(Source material begins)

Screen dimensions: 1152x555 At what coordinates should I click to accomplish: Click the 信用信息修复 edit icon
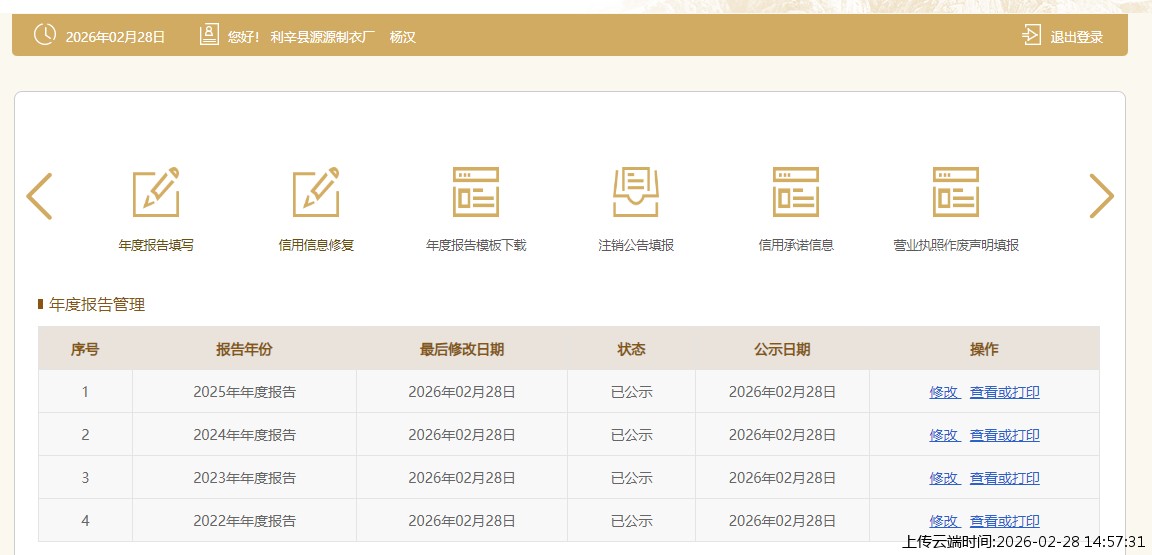(x=316, y=192)
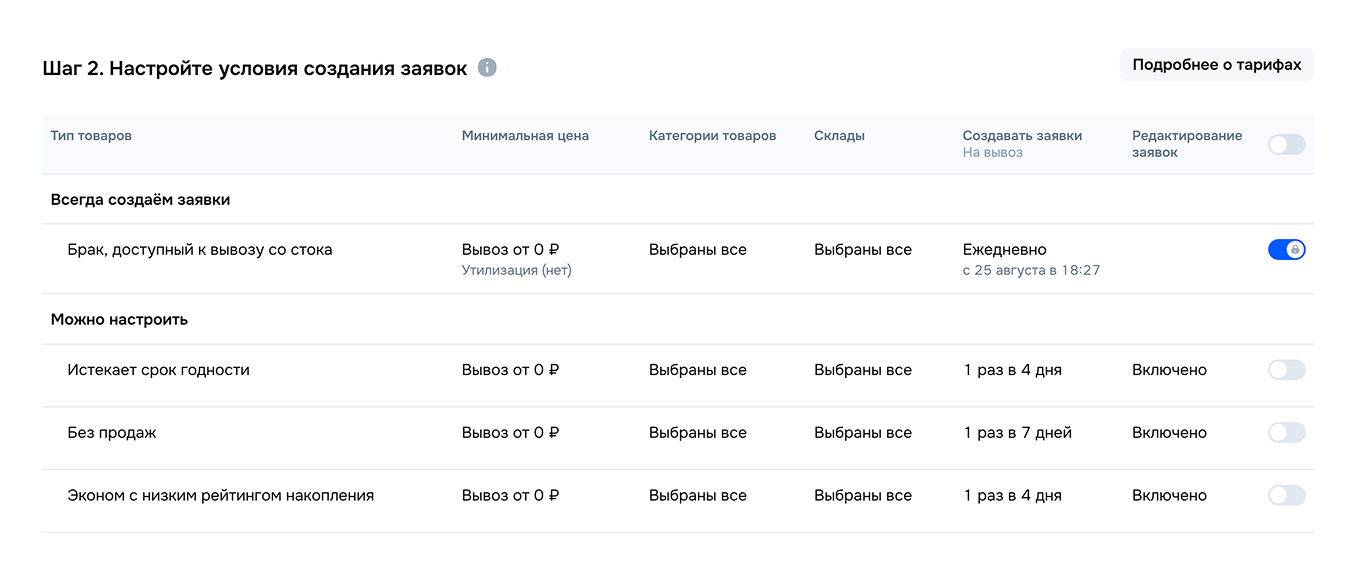
Task: Open 'Подробнее о тарифах'
Action: tap(1216, 64)
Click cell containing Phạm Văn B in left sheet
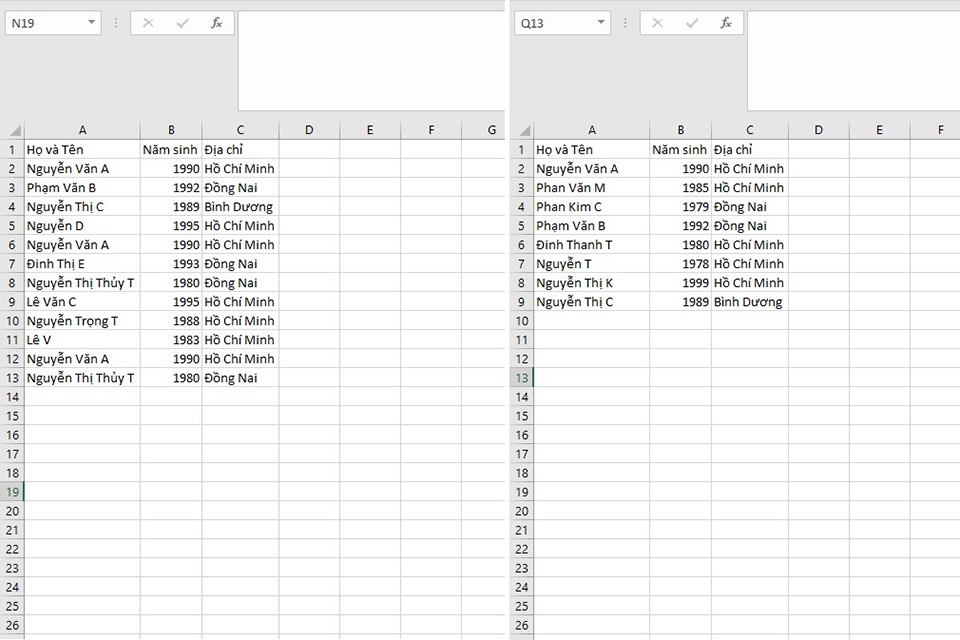The width and height of the screenshot is (960, 640). point(83,187)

(Source material ends)

● **Task directions**
Copy all of the records verbatim, omitting the pictures.

● **Solution to this exercise**
Screen dimensions: 1152x555 At what coordinates should I click to accomplish: Click the 信用信息修复 edit icon
(x=316, y=192)
Task: Open 'Подробнее о тарифах'
Action: tap(1216, 64)
Click cell containing Phạm Văn B in left sheet
The width and height of the screenshot is (960, 640). point(83,187)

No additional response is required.